--- Task requirements ---
Start to finish, write out the entries exactly, leaving the pictures aside.

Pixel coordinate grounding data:
_ _ _ _
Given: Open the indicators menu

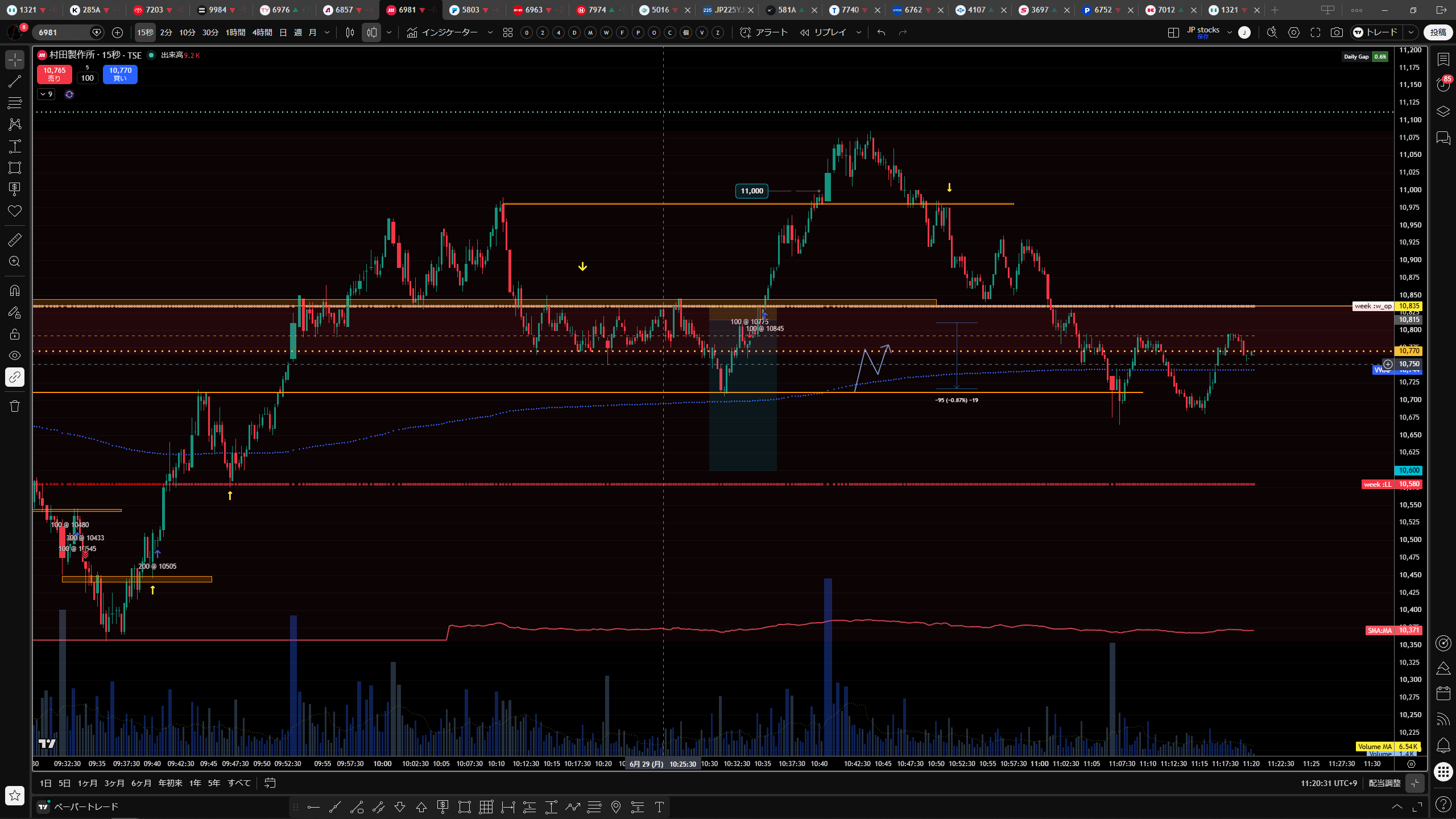Looking at the screenshot, I should [x=442, y=32].
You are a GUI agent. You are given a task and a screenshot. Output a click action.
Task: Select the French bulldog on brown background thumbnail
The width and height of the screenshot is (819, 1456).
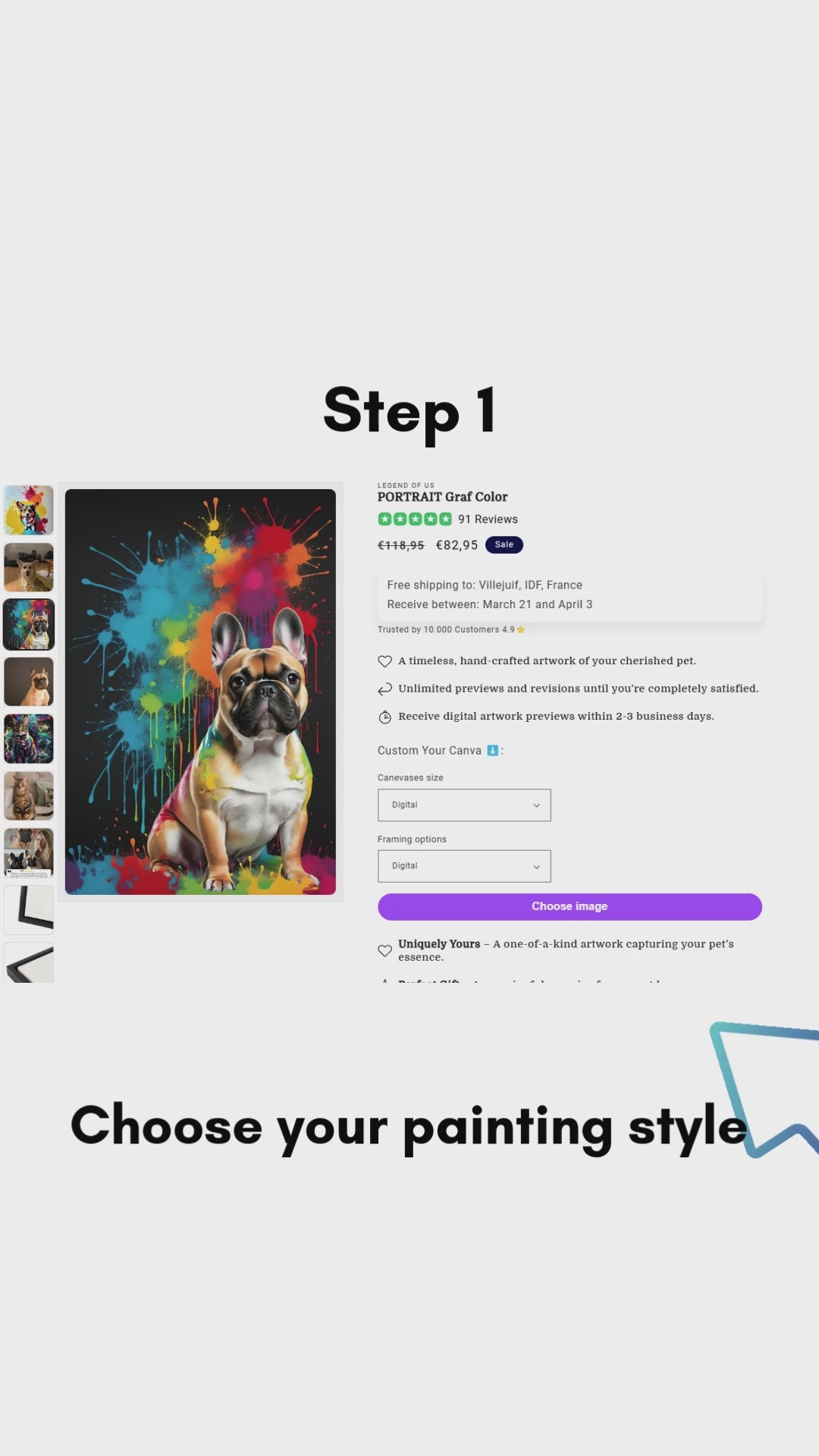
_ _ _ _
--- Task answer ---
Given: Open the indicators menu

Looking at the screenshot, I should [x=442, y=32].
You are a GUI agent. You are given a task and a screenshot. Output a click action.
Task: Select the French bulldog on brown background thumbnail
The width and height of the screenshot is (819, 1456).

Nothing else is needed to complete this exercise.